Yesterday when I pushed the new version of Chrome 67 I got an alert on my own setup that Speed Index increased. I checked first visual change too and the same there. I rollbacked to 66 and the metrics got back to normal. Today I pushed 67 again and I could see the same thing. I could also see first paint changes. But only on Wikipedia URLs. Paul Irish pinged me on Twitter and said he could help out. I've checked our WebPageTest tests today (I haven't updated Browsertime yet) and I could see the same thing - 67 seven increased the metrics:

The original issue: https://github.com/sitespeedio/sitespeed.io/issues/2069
Upstream: https://bugs.chromium.org/p/chromium/issues/detail?id=849108

Since we see a change in first paint too I'm pretty sure we will see the same in our RUM metrics when 67 rolls out.

Peter created this task.Jun 2 2018, 6:24 PM
Restricted Application added a subscriber: Aklapper. · View Herald TranscriptJun 2 2018, 6:24 PM
Peter renamed this task from Chome 67 regression to Chome 67 performance regression.Jun 2 2018, 6:25 PM
Aklapper renamed this task from Chome 67 performance regression to Chrome 67 performance regression.Jun 2 2018, 8:54 PM
Peter added a comment.Jun 3 2018, 3:37 PM

I've pushed 67 on Browsertime/WebPageReplay and will just wait to see if we get the same thing there (I get it on the sitespeed.io servers so we should too). I'll create an upstream issue and then I need to go through our alert setups for WebPageTest since it didn't fire.

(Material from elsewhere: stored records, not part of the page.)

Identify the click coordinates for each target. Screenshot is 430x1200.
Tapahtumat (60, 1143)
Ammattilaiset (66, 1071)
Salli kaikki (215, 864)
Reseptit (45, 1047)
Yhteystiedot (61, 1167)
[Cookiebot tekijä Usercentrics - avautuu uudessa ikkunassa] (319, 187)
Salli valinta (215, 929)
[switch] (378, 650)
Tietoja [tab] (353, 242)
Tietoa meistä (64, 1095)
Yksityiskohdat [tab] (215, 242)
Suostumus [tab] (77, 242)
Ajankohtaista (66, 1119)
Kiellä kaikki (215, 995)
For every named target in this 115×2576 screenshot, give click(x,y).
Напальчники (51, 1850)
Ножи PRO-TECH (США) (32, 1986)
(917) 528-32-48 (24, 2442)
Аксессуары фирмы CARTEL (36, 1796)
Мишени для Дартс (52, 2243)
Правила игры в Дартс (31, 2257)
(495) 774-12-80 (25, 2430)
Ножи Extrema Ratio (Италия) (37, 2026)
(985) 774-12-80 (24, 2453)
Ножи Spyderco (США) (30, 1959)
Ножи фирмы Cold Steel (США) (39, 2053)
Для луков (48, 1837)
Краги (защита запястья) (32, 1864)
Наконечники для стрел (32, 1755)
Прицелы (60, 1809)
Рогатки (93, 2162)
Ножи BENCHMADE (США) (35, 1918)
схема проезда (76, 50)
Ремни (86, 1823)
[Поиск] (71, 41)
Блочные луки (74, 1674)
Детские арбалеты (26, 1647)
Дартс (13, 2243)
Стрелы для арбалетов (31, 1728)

Peter added a comment.EditedJun 3 2018, 4:34 PM

Yep checking the metrics on Browrsertime, first visual change increase with 33 ms or so. I'll add the graphs when we have more data.

Krinkle updated the task description. (Show Details)Jun 3 2018, 5:12 PM
Krinkle updated the task description. (Show Details)Jun 3 2018, 5:17 PM
Peter added a comment.Jun 4 2018, 6:48 AM

This is interesting. Our alerts didn't fire because all pages aren't affected:

Of those we test Facebook, Aretha Franklin, Sweden have an regression. Obama is the same and Metalloid renders a little faster.

On WebPageTest though we can see that the "fast" runs isn't there anymore for the Obama page:

If I look at the events level there are two that increases with the release. UploadLayerTree seems to change for all URLs

The other increase is in BlinkGCMarking 30 ms per URL.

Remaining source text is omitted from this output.